Many people strive to have a diverse group of friends and acquaintances. While there are many reasons for this, new research published in Organization Science suggests a new one: Having a diverse set of friends outside of the work environment could help someone perform better at their job.

The results of the study showed that employees with a racially diverse group of friends outside of the company contributed more to the company. Supervisors ranked these employees higher in questionnaires about how much they built morale and worked beyond their given roles.

“They’re more likely to see their ingroup — the people they most identify — as a broader group of people, which includes those of different racial backgrounds,” said Steffanie Wilk, a co-author of the study and associate professor of management and human resources at Ohio State University, in a statement. “And we tend to help people in our ingroups.”

For the study, researchers interviewed 222 people who worked in customer service for large financial institutions. These participants were intimately involved with creating solutions for the company's customers. The employees were asked to list up to five people in their personal network along with their race. They were then asked to list 10 people in their own network at the company along with their race. The researchers found that participants who had racially diverse networks outside the company tended to have similarly diverse networks within the workplace.

Along with these results, the researchers also found there was greater trust between a supervisor and an employee when they were of the same race or ethnicity. Still, the researchers emphasized that trust can arise from similar values and beliefs too, which go deeper than race.
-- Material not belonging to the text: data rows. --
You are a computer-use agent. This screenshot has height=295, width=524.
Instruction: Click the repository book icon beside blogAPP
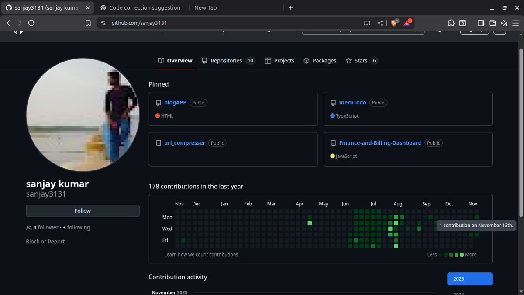click(x=158, y=102)
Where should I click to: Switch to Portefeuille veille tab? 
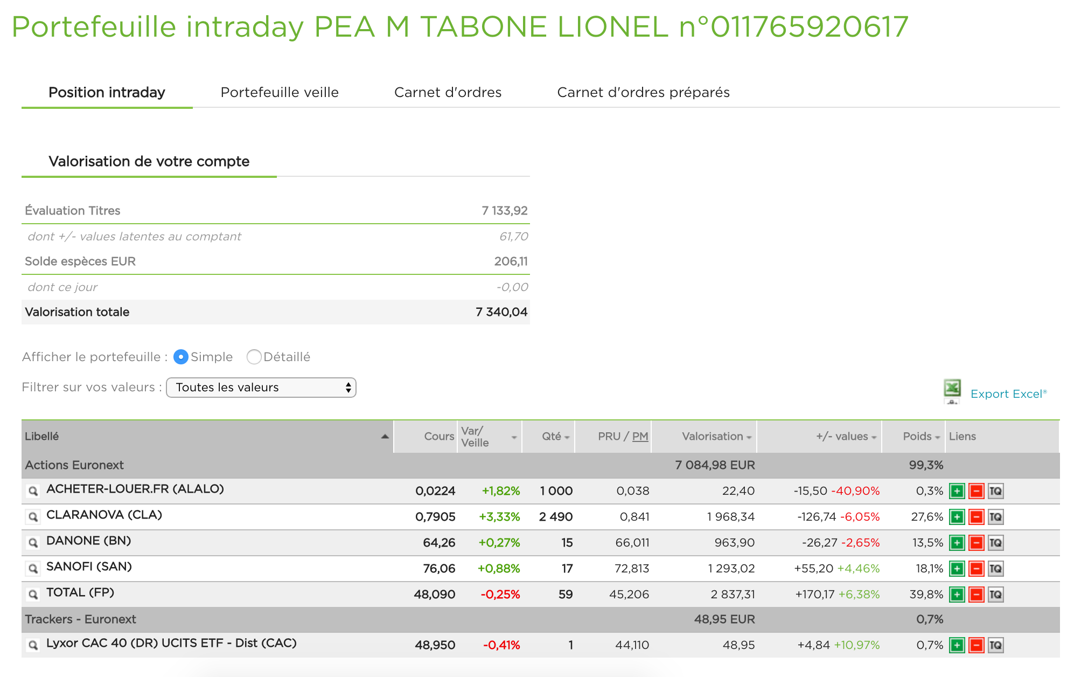(x=280, y=92)
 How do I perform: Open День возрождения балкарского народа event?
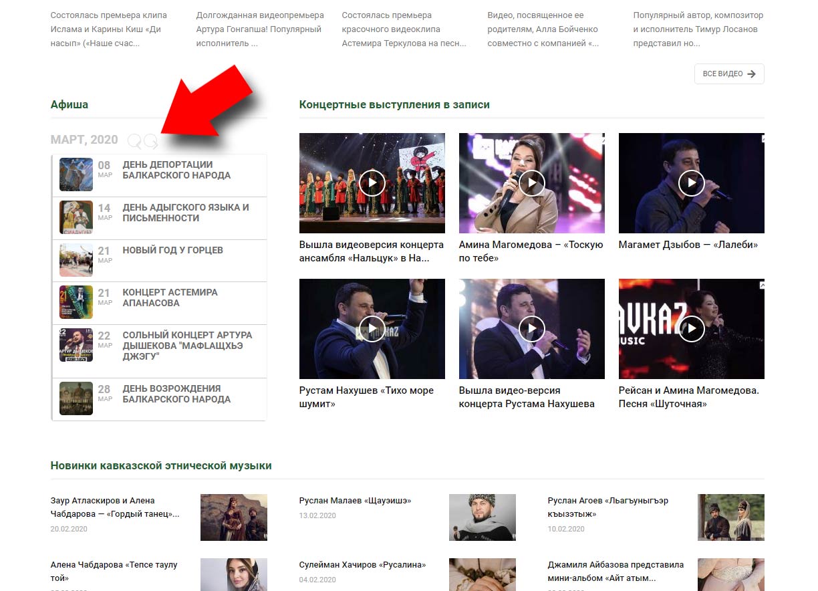tap(176, 394)

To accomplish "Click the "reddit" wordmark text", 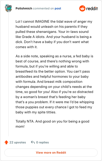I will pos(92,8).
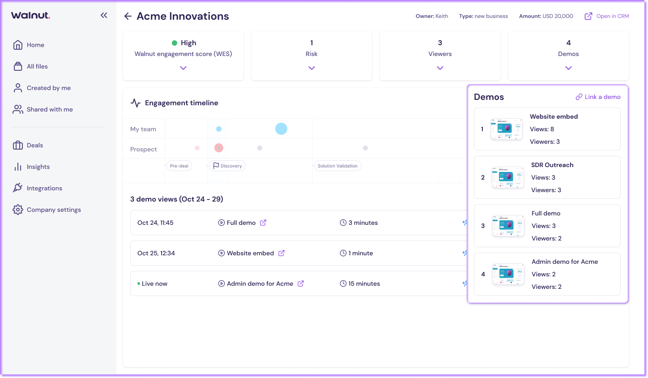Click Open in CRM link

tap(607, 16)
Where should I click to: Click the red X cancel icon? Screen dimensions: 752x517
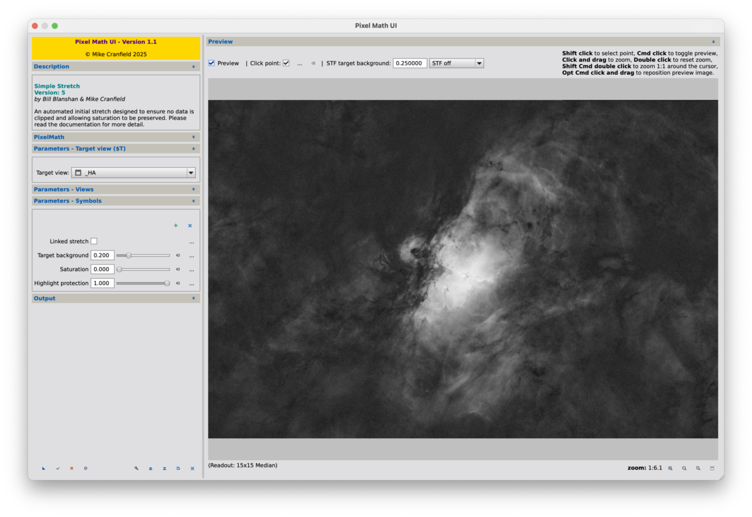pyautogui.click(x=71, y=468)
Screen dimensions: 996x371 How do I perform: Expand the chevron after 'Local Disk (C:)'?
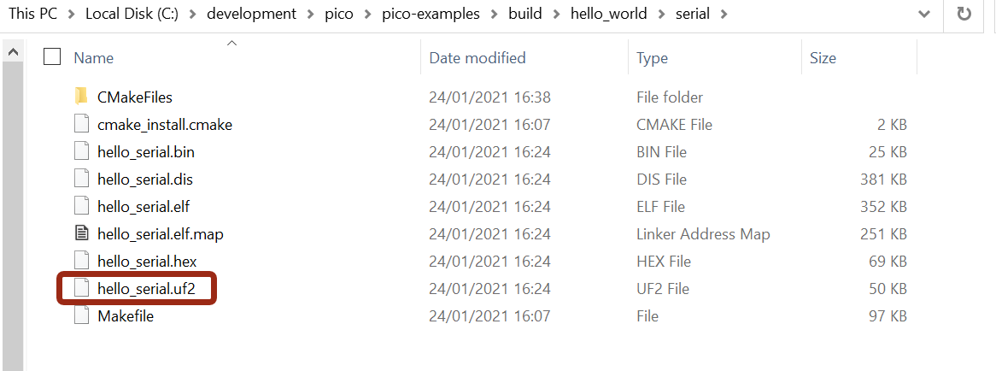tap(194, 15)
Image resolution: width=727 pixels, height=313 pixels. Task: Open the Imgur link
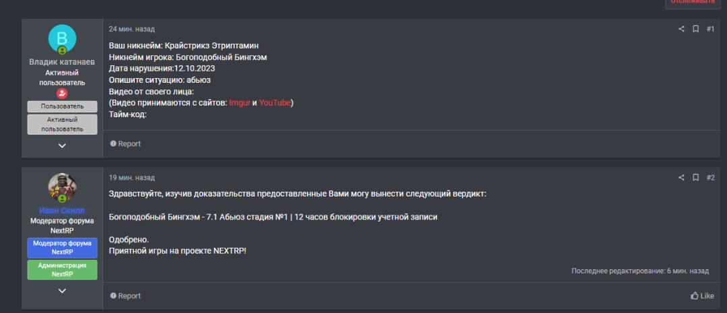pyautogui.click(x=240, y=102)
This creates cohesion among employees, making for a better and more productive work environment. It was because employees made friends within their work communities that productivity rose. Employees will more likely go above and beyond for a friend they trust, rather than an employer they just work for.

The results show not only how befriending a diverse network of friends helps from a career standpoint, but also how aspects of employees’ personal lives transfer to their work lives. “Most of the research examining workers’ personal lives has focused on the role of family in work performance,” Wilk said. “Here we show how we carry our friendship patterns across the boundary of personal and work lives.”